## DATA EXTRACT
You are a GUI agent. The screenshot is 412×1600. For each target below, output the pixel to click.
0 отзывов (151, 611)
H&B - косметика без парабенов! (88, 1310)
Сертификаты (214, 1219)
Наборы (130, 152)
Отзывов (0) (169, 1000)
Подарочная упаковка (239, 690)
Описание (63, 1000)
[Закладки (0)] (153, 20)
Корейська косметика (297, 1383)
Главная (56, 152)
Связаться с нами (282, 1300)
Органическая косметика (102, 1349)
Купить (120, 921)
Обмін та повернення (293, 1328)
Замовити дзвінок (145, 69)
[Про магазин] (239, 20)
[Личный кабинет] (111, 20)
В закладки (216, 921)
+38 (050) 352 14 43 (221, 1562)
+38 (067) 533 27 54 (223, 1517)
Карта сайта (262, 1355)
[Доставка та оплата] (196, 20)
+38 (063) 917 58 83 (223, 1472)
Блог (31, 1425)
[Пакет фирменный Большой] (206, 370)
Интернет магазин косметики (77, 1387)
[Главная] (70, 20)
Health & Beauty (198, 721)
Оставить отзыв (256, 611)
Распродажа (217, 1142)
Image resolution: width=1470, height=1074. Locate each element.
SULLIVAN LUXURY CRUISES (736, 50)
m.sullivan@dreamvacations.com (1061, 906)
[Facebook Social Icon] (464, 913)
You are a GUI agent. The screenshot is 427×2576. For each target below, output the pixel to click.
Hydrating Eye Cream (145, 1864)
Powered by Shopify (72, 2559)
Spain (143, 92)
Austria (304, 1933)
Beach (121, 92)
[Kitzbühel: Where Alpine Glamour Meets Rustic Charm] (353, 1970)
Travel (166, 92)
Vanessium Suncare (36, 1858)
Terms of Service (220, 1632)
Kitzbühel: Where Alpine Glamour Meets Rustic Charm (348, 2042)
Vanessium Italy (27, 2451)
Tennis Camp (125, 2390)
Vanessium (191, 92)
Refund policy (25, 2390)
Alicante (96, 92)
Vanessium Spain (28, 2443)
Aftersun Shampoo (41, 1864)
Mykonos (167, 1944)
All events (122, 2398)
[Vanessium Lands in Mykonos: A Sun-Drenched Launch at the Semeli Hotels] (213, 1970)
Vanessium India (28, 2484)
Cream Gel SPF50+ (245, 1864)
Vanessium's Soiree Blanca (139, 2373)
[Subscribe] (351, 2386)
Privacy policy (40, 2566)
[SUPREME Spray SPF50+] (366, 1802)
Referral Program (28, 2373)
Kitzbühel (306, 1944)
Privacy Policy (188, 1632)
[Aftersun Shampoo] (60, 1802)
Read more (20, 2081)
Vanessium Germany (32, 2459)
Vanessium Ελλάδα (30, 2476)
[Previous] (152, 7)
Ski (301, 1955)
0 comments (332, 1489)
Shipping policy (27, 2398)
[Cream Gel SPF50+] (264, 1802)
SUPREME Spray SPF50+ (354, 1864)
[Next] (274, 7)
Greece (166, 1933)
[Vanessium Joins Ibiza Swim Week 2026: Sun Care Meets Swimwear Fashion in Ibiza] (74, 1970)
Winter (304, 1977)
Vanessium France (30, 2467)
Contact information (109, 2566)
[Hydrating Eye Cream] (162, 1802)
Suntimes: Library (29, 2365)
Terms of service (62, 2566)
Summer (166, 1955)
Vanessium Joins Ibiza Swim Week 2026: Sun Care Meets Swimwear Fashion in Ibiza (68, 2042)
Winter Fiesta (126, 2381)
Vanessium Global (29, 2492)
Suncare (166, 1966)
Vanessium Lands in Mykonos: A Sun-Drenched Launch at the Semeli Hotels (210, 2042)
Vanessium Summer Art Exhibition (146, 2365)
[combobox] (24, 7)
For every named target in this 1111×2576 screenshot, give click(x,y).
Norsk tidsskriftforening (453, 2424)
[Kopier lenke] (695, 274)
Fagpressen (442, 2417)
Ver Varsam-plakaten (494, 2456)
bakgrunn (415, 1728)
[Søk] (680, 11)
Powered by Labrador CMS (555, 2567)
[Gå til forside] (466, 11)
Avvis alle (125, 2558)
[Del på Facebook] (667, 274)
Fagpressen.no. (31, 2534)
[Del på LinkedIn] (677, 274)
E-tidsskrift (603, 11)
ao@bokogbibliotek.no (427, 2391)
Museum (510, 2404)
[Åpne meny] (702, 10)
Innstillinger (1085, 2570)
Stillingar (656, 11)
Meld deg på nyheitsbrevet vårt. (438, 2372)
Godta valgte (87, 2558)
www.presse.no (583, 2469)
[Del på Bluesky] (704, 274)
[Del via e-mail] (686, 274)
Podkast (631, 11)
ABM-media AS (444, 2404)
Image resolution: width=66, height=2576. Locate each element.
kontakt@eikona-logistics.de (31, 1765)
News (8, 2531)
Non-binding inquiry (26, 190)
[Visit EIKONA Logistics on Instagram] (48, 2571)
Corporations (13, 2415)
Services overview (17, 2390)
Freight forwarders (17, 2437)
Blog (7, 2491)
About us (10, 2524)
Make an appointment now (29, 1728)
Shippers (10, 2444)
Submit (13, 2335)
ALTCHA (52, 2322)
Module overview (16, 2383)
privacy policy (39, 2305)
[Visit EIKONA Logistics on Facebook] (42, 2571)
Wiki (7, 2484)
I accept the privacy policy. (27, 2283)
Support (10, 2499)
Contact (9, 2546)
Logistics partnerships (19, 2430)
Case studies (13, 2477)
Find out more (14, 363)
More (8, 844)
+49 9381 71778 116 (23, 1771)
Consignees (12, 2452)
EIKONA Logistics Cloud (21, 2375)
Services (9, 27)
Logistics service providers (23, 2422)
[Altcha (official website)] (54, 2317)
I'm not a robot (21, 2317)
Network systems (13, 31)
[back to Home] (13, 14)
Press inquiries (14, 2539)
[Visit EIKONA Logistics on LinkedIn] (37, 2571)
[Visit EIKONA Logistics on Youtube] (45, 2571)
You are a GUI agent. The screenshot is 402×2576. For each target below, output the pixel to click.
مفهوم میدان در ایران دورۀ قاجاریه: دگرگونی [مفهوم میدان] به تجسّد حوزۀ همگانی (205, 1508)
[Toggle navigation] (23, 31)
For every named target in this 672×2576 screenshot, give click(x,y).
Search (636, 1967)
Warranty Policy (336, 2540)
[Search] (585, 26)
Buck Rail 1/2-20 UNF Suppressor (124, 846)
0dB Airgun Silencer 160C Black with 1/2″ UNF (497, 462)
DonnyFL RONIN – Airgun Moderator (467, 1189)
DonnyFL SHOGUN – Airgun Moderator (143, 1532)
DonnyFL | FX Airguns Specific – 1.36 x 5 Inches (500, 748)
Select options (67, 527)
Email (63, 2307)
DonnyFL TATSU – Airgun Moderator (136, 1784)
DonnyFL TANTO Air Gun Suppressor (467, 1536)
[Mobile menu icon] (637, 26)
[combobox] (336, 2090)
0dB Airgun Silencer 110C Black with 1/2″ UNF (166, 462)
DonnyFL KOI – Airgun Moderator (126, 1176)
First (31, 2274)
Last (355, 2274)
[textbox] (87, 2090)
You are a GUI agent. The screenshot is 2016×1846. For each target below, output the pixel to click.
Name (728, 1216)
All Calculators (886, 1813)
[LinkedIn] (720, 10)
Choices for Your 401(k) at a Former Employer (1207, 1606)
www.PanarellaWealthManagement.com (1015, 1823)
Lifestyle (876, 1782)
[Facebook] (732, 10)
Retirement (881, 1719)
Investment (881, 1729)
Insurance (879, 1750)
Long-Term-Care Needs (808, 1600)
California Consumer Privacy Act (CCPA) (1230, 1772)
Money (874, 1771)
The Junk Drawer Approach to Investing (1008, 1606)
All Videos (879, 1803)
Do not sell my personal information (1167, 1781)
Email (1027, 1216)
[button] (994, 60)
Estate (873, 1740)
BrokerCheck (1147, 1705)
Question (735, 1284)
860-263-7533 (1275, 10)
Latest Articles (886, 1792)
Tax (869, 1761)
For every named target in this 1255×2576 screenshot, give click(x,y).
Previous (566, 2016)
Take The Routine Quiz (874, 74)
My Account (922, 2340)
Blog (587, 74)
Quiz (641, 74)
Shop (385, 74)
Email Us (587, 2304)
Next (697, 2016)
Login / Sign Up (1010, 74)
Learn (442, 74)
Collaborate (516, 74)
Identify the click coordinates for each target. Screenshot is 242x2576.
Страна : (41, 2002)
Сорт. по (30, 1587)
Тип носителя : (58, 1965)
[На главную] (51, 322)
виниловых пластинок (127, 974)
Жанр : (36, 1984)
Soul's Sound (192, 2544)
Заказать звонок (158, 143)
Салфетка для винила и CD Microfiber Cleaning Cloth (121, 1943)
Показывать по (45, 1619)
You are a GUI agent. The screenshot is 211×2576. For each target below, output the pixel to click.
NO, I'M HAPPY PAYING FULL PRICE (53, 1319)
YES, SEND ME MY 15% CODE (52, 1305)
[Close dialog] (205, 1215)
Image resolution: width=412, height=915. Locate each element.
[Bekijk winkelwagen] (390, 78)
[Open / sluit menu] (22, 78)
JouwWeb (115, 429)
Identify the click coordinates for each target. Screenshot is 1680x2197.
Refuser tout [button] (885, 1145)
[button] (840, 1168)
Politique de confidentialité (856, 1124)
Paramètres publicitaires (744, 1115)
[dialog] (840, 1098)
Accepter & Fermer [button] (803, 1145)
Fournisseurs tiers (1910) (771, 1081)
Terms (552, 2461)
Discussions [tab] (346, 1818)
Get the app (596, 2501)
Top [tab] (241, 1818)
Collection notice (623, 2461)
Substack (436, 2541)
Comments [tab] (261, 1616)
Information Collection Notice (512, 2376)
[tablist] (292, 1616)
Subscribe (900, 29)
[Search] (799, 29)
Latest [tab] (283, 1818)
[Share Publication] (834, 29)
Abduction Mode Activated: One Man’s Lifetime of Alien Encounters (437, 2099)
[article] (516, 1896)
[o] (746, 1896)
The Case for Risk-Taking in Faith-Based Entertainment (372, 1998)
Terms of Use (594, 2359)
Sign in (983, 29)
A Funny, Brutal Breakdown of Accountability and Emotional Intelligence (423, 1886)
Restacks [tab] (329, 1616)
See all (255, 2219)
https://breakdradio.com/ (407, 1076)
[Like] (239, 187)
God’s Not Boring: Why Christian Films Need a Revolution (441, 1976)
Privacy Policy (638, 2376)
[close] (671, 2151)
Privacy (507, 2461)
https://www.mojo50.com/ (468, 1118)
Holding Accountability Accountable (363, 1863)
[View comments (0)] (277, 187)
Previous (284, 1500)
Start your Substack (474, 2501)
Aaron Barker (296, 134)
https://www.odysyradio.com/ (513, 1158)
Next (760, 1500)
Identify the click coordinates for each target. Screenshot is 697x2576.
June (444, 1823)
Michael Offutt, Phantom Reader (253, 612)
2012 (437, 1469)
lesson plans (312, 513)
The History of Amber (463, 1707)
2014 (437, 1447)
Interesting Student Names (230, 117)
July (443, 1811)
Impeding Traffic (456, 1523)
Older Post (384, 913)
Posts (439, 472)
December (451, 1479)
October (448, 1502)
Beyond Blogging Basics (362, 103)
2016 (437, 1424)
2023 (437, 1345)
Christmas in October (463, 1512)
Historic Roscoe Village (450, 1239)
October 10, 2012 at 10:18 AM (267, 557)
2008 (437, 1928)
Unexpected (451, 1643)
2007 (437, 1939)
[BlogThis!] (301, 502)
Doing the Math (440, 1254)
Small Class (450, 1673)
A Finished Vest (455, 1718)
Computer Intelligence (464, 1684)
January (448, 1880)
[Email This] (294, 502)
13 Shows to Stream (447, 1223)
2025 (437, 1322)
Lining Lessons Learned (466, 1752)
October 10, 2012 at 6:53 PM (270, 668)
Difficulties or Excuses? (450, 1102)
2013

## REQUIRED WORK
Copy out all lines above holding "Rustic".

## EXERCISE SOLUTION
[Kitzbühel: Where Alpine Glamour Meets Rustic Charm] (353, 1970)
Kitzbühel: Where Alpine Glamour Meets Rustic Charm (348, 2042)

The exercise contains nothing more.